❦
Suppose that human beings had absolutely no idea how they performed arithmetic. Imagine that human beings had evolved, rather than having learned, the ability to count sheep and add sheep. People using this built-in ability have no idea how it worked, the way Aristotle had no idea how his visual cortex supported his ability to see things. Peano Arithmetic as we know it has not been invented. There are philosophers working to formalize numerical intuitions, but they employ notations such as
Plus-Of(Seven, Six) = Thirteen
to formalize the intuitively obvious fact that when you add “seven” plus “six,” of course you get “thirteen.”
In this world, pocket calculators work by storing a giant lookup table of arithmetical facts, entered manually by a team of expert Artificial Arithmeticians, for starting values that range between zero and one hundred. While these calculators may be helpful in a pragmatic sense, many philosophers argue that they’re only simulating addition, rather than really adding. No machine can really count—that’s why humans have to count thirteen sheep before typing “thirteen” into the calculator. Calculators can recite back stored facts, but they can never know what the statements mean—if you type in “two hundred plus two hundred” the calculator says “Error: Outrange,” when it’s intuitively obvious, if you know what the words mean, that the answer is “four hundred.”
Some philosophers, of course, are not so naive as to be taken in by these intuitions.
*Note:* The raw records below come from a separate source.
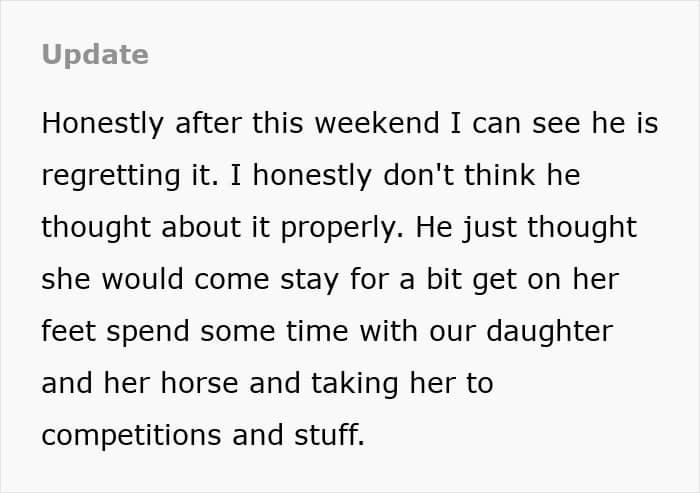Select the word regretting

(x=111, y=176)
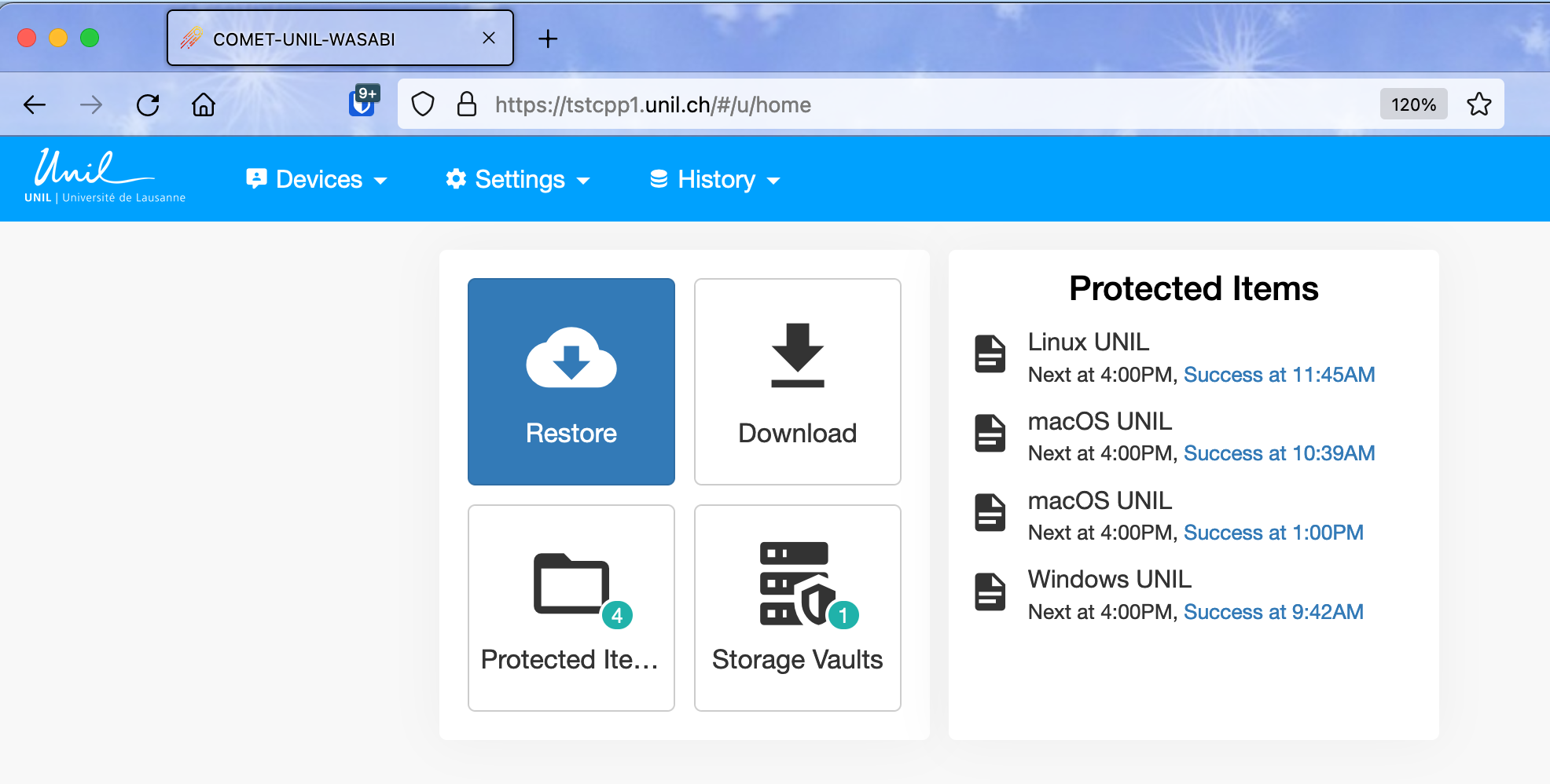The image size is (1550, 784).
Task: Expand the History dropdown menu
Action: [714, 180]
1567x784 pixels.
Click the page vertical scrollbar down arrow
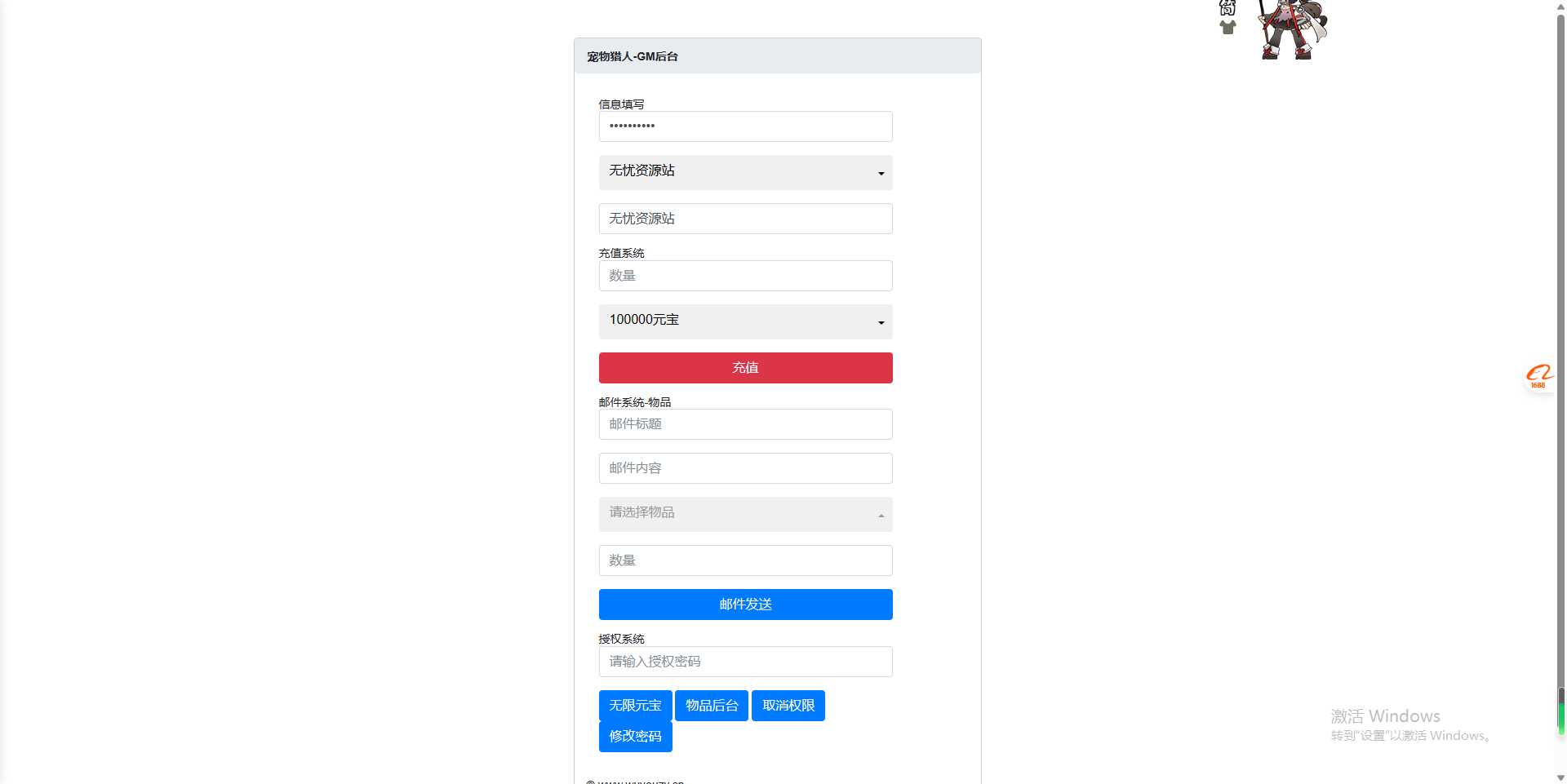point(1560,777)
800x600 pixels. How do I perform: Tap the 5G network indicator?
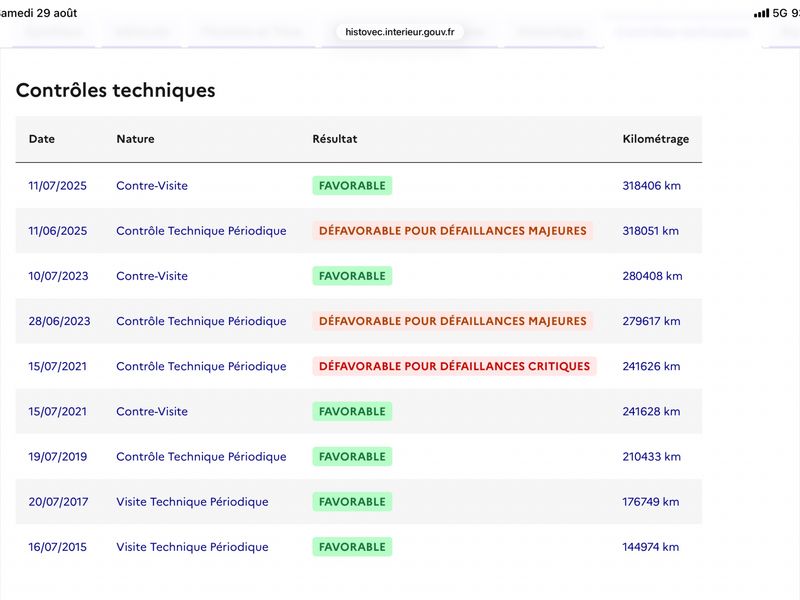click(780, 13)
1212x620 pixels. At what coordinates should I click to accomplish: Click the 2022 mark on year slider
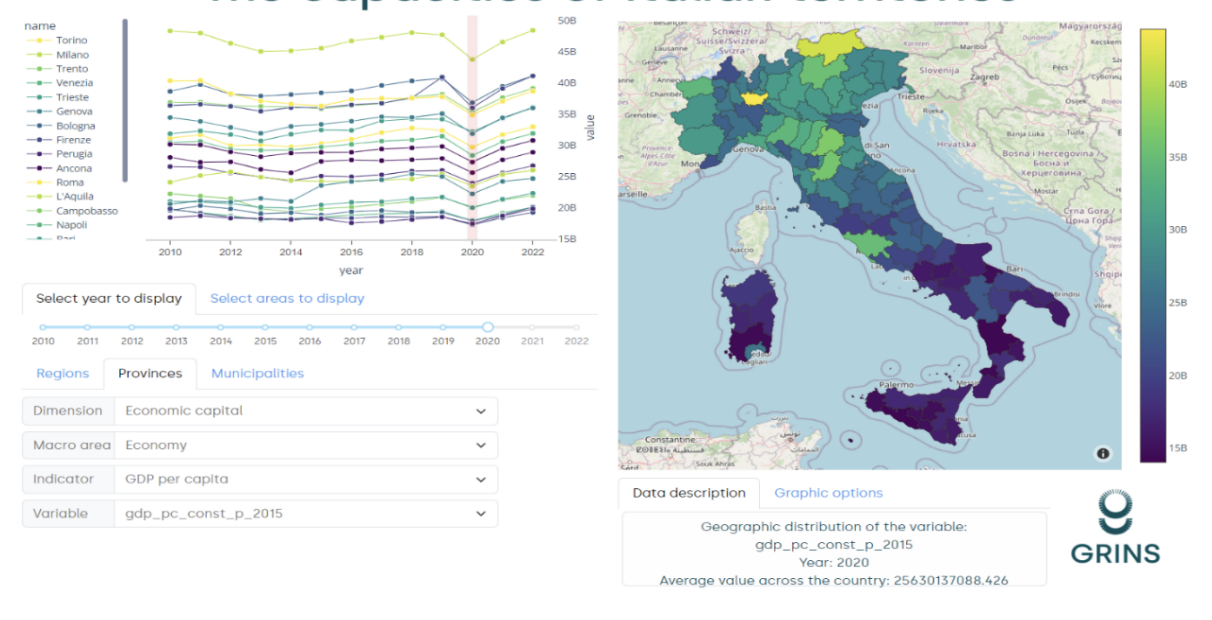tap(576, 327)
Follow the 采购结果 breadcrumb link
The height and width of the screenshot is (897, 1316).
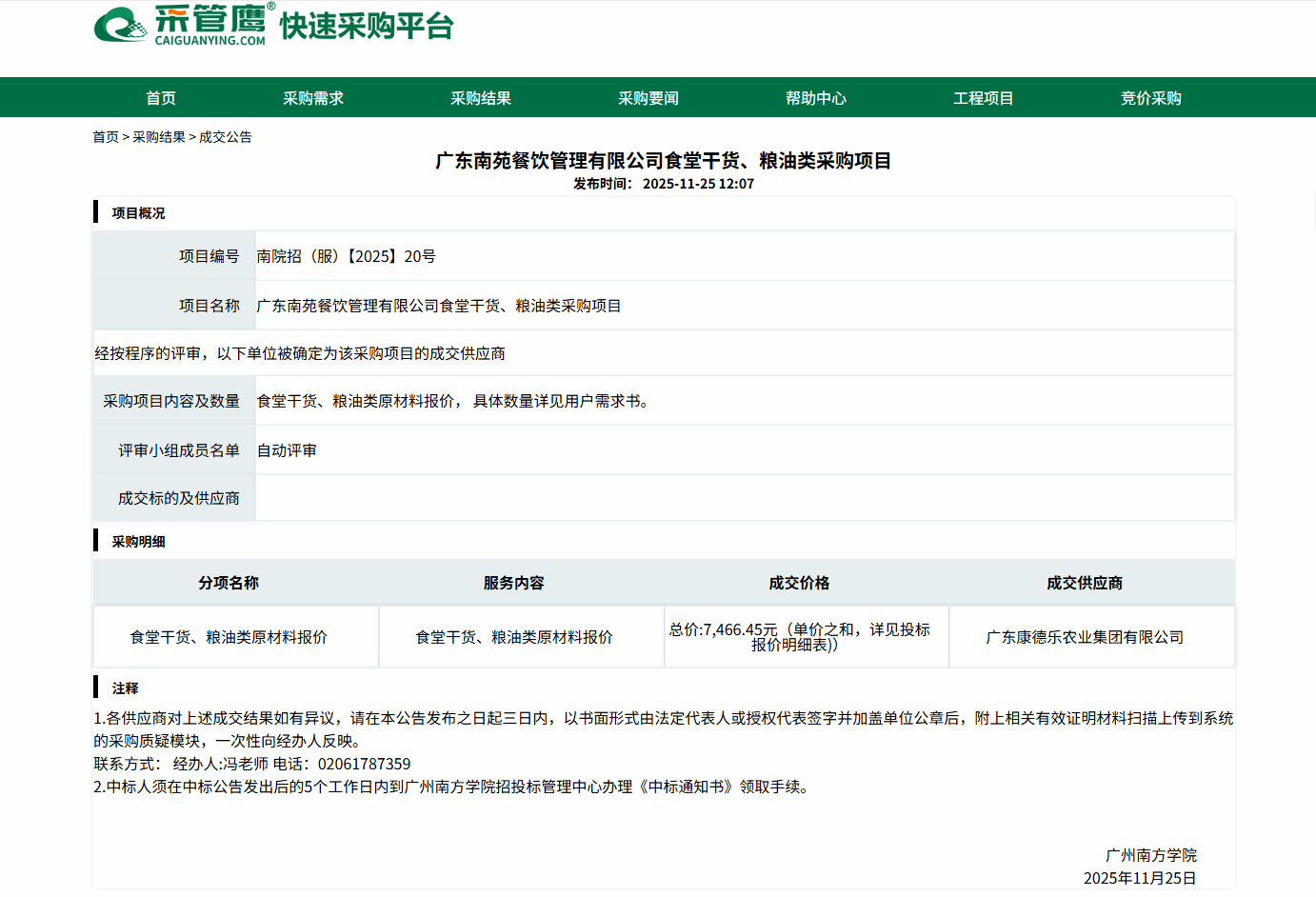pyautogui.click(x=159, y=137)
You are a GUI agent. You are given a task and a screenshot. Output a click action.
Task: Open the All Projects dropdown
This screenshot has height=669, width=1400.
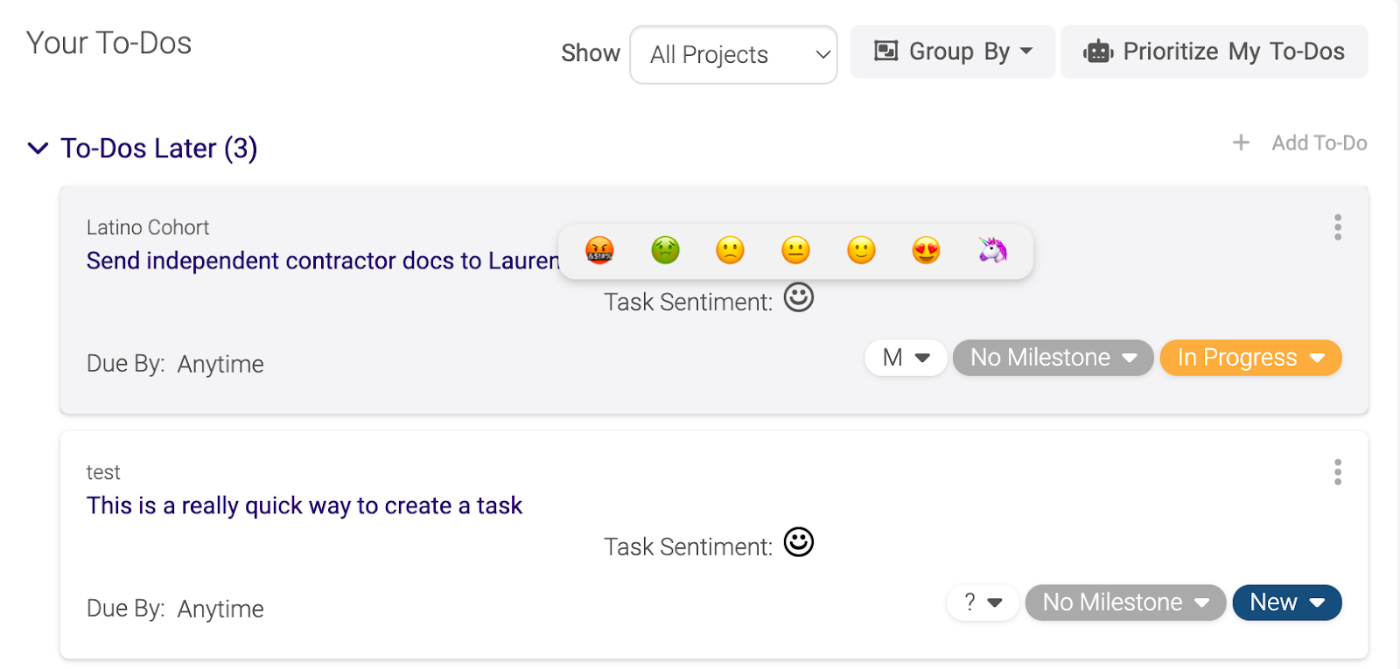tap(733, 54)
Numbers are really a purely formal system—the label “thirty-seven” is meaningful, not because of any inherent property of the words themselves, but because the label refers to thirty-seven sheep in the external world. A number is given this referential property by its semantic network of relations to other numbers. That’s why, in computer programs, the LISP token for “thirty-seven” doesn’t need any internal structure—it’s only meaningful because of reference and relation, not some computational property of “thirty-seven” itself.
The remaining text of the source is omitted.